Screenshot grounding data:
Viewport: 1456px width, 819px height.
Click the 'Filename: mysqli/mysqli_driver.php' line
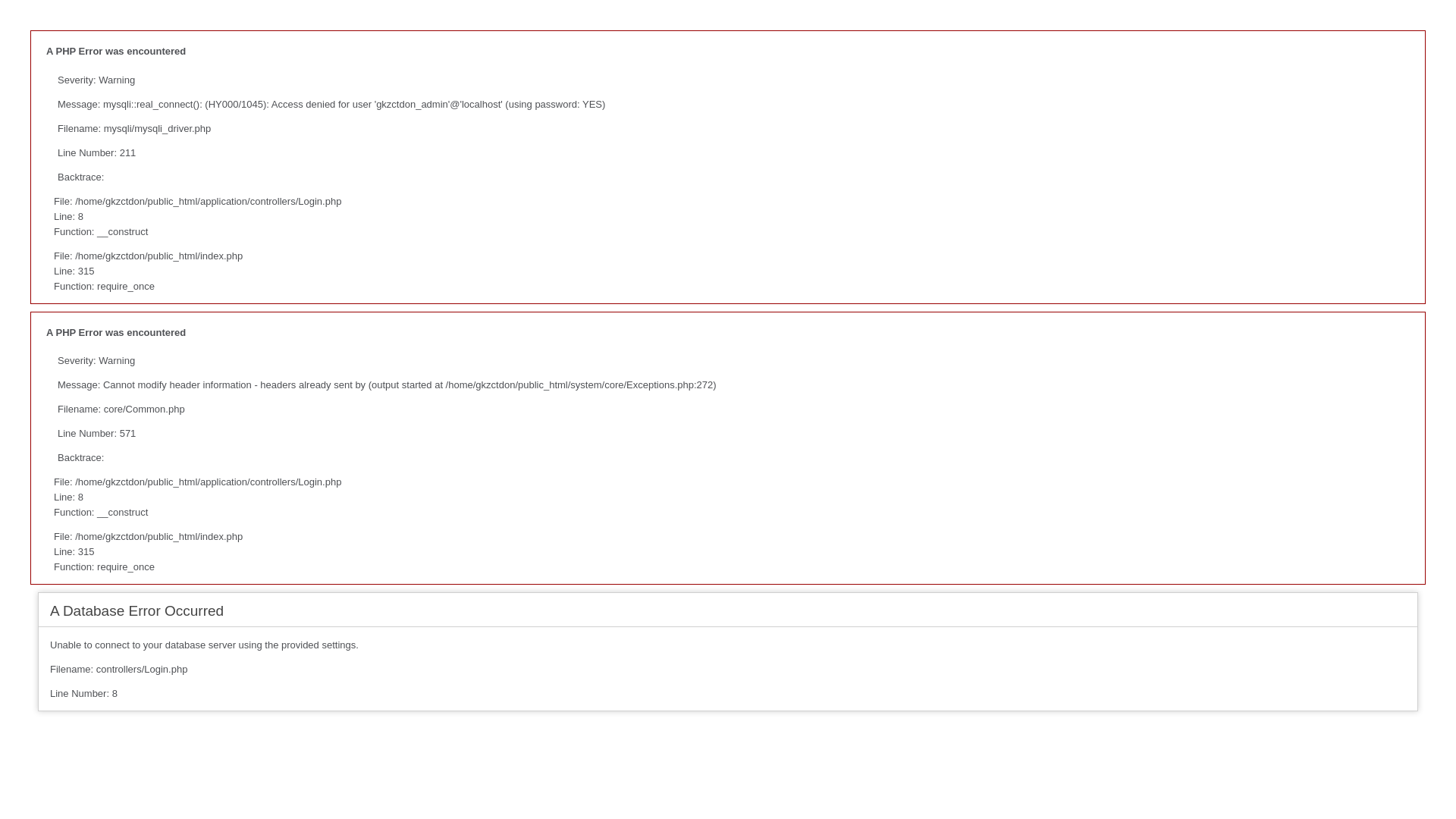pos(134,129)
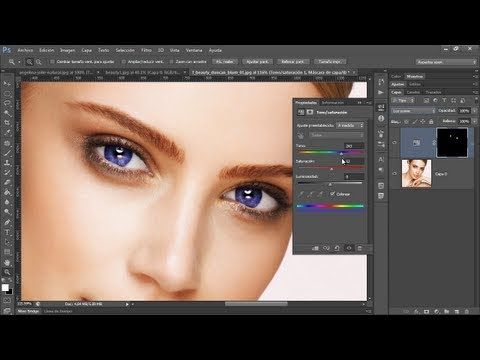This screenshot has width=480, height=360.
Task: Click the Rellenar pant. button
Action: [x=293, y=62]
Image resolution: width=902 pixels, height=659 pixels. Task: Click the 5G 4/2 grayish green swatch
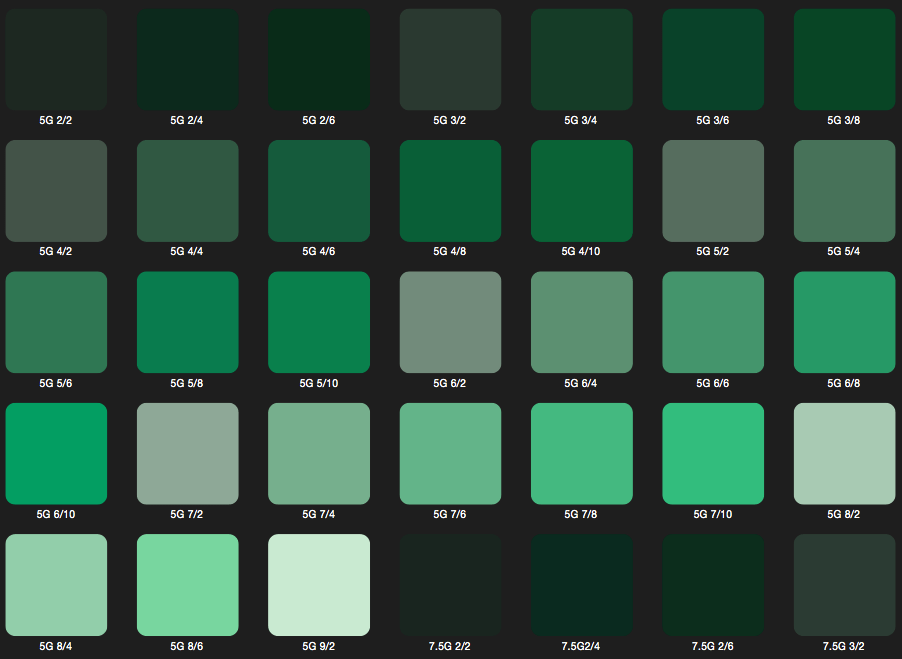point(56,191)
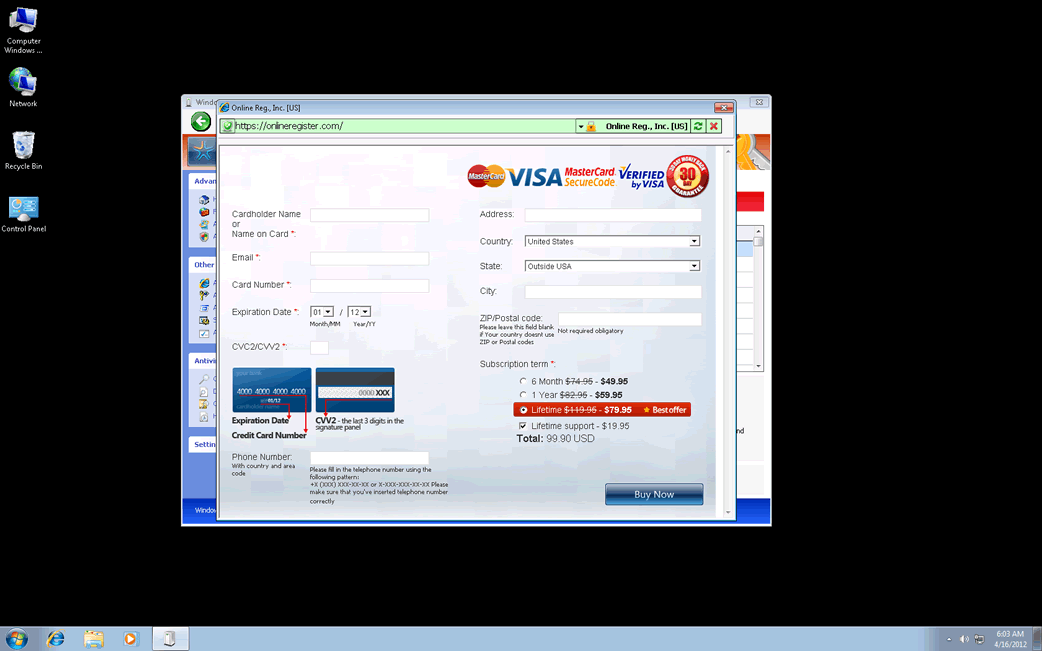Open Windows Media Player from taskbar

click(130, 639)
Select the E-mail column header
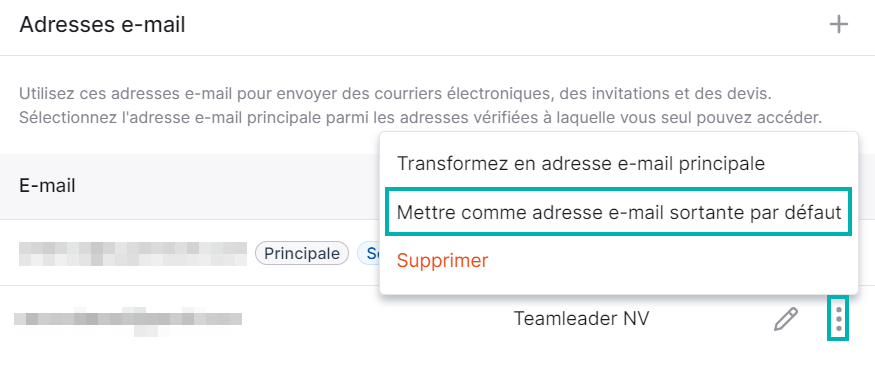Screen dimensions: 875x372 click(x=47, y=186)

Problem to work on: Could each line of the data be written out exactly, with no pictures included?

Written answer:
Viewport: 1456px width, 819px height.
Click the 'Filename: mysqli/mysqli_driver.php' line
pos(134,129)
This screenshot has width=480, height=360.
Task: Click the Rellenar pant. button
Action: [x=293, y=62]
Image resolution: width=902 pixels, height=659 pixels. Task: Click the 5G 4/2 grayish green swatch
point(56,191)
Open Windows Media Player from taskbar

click(130, 639)
Select the E-mail column header
Screen dimensions: 875x372 click(x=47, y=186)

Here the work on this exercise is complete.